Malheureusement, aucune statistique n’existe sur le sujet, d’où l’impossibilité de chiffrer la pratique. Toutefois, dans quasiment tous les cantons cités, des interventions de grande ampleur touchant des surfaces de 1 à 13 ha ont été réalisées. De manière générale, la pratique semble rester plutôt ponctuelle, mais le manque d’une vue d’ensemble et l’impossibilité de comptabiliser les cas non dénoncés ou non découverts relativisent cette affirmation. De plus, peu nombreuses sont les opérations de girobroyage sans autorisation qui ont été dénoncées à la justice à ce jour.
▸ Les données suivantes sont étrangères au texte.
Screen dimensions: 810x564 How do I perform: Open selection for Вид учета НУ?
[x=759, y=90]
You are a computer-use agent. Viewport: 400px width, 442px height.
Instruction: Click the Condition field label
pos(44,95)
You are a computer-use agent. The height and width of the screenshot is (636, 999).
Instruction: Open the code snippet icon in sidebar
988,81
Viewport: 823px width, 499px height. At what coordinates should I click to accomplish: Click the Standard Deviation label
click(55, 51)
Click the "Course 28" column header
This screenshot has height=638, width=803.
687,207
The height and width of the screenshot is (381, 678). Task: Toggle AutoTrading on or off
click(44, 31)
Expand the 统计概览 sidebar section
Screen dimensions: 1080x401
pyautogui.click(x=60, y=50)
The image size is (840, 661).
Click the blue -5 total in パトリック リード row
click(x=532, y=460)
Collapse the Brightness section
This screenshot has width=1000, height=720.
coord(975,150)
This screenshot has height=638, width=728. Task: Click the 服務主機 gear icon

L’application des lois est bien trop souvent ralentie par de longues procédures. Sans sanction efficace, les risques qu’encourt un exploitant fautif restent donc négligeables. Plus de 20 ans après les premières apparitions du girobroyage, il est temps que les réglementations deviennent suffisamment strictes et que l’utilisation de girobroyeurs à des fins agricoles soit interdite. Il faut impérativement que les lois soient appliquées pour empêcher d’autres abus.

Quel avenir pour les pâturages du Jura ?

Pour assurer le maintien d’espèces exigeantes comme l’alouette lulu dans la chaîne jurassienne, la sauvegarde et la promotion des prairies et pâturages extensifs, riches en espèces et structures doit être une priorité dans la protection des milieux. Toutefois, cette protection ne doit pas se limiter à la seule qualité botanique d’une surface, mais doit aussi prendre en compte la diversité structurelle et l’hétérogénéité paysagère qui sont des éléments clés pour la biodiversité. L’expérience montre bien que la sauvegarde des pâturages et prairies inventoriées comme terrains secs d’importance nationale ne suffit pas, car l’étendue de ces surfaces est souvent trop limitée et leur qualité diminue.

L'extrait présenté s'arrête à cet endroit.